Ok... but I'm skeptical of one thing.

How transparent is it that when I make certain actions, such as taking tiles near Brussels, that it's going to piss off Egypt. If it's opaque, then I might just accidentally incite wars I don't intend. If I'm creating accidental wars all over the place, then this game will frustrate me more then anything.

Diplomacy being a balancing act is cool, but just constantly getting blindsided because of X, Y, or Z, is not.

They're trying to make the AIs behave like players - so they get irritated by the same things that irritate us, like poaching tiles, city states, city sites, military build up, etc.

I don't play MP civ, but in MP other players don't really tell you that they're going to invade, or that you're irritating them, unless they're talking trash, they just make plans and act.

And I'm pretty sure there are cues, there may just not be a chart saying you've accumulated x brownie or z hate points with each civ.
 
Actually, I thought this quote was interesting as well:
...luxury resource (all city-states spawn near one, and sometimes will expand their borders to control a second or possibly a strategic resource like iron or horses)
I take this to mean that all City States will have at least one resource to offer to their allies. Expected, but still nice to have confirmation.
 
I think city-state diplomacy will be one of the best parts of the whole game. I am excited. Finally, a civ game with some real geopolitical maneuvering.

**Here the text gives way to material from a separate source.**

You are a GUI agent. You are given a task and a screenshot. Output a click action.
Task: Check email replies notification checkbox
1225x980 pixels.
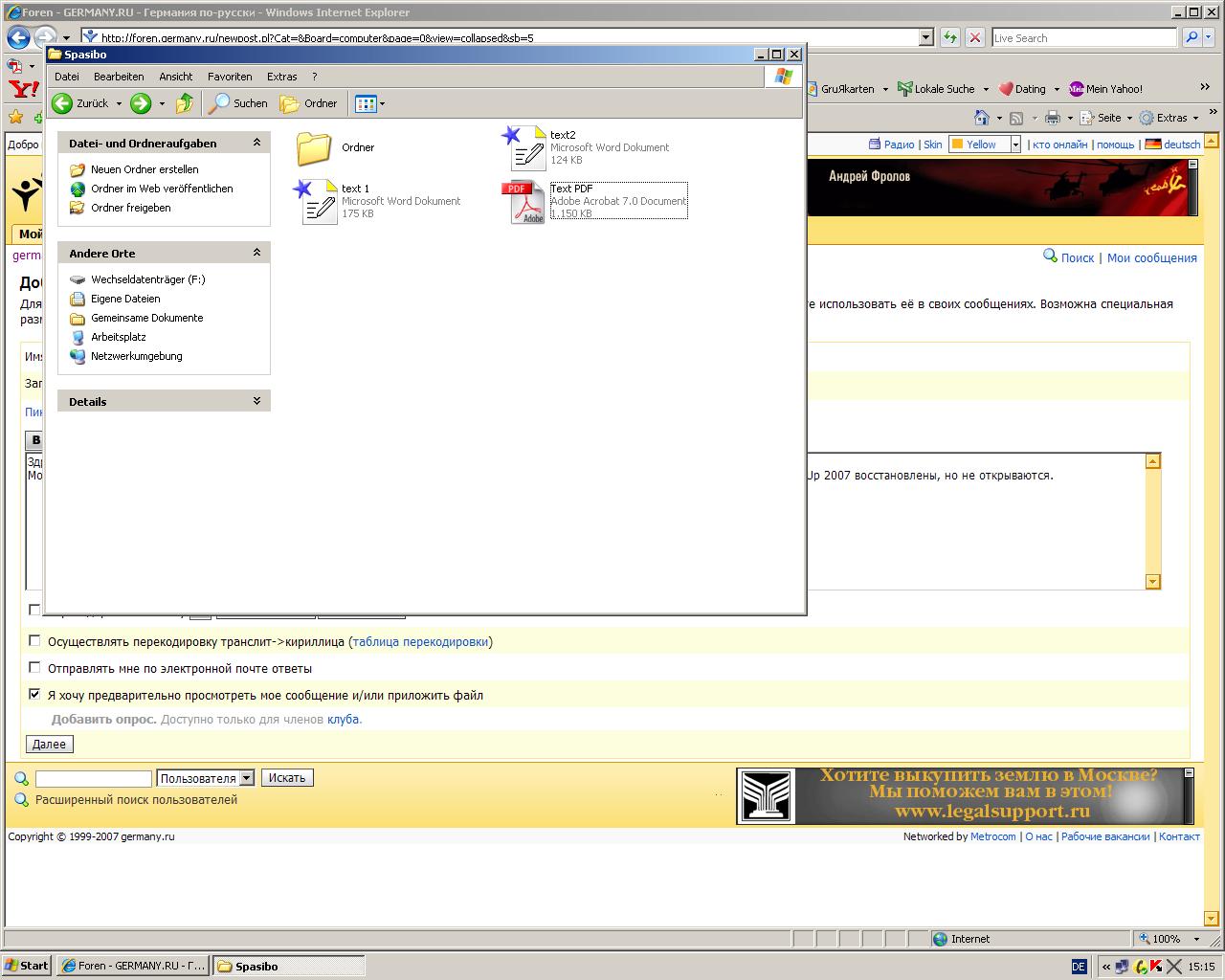pos(35,668)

And did anyone notice from the screenshot that SP cost increases by 30% per new city? I can see small but well developed empires will have an advantage. That is super cool!
 
DAMMIT! I am having HUGE difficulty deciding which Civ and what style I want to play on my first game. I was going to do India, but now I think Greece.

I'm gonna play on random, so i don't have to choose.

I would agree completely if I lived in North America; but alas, I don't. :cry:

Same problem but at least we can get the demo on the 21 st, that will easily kill 3 days.
 
I do agree with your concerns JonoLith, though I'm hoping that-based on the quote above-that Egypt did warn them, but they continued on regardless ;). I'm cool with a less transparent diplomacy system *as long* as I get enough information (from either the leader or my Foreign Advisor) to guide me in my decisions!

Aussie.

From: http://www.pcauthority.com.au/Featu...ngs-we-love-about-the-new-version-part-2.aspx

That means that if your opponents spot you building cities or buying land that they consider is ‘theirs', they'll politely but firmly ask that you refrain. In some cases, they'll insist.

Of course, just how close you get to their lands before they start thinking of territory as theirs differs. Militaristic and expansionist nations have a tendency to think that a plot of wheat 20 hexagons away is rightfully theirs and any encroachment is tantamount to poaching.

Others will timidly suggest you may be getting a little close only when you have them surrounded and snatch their gold mine from under their noses with a culture bomb.

Stepping over the lines once is grounds for a slap on the wrist or a note on the fridge, but if you promise not to do it again, and then breach their trust, they'll get really angry. The less trustworthy you are, the harder it is to build alliances with everyone else, so tread carefully.



So yeah, according to me you will get from conversation with their leaders warnings, treaths and such to warn you that furthering those actions will lead up to bad things.

I think, from what I read, that the new Diplomacy system will be better than in previous iterations of Civ.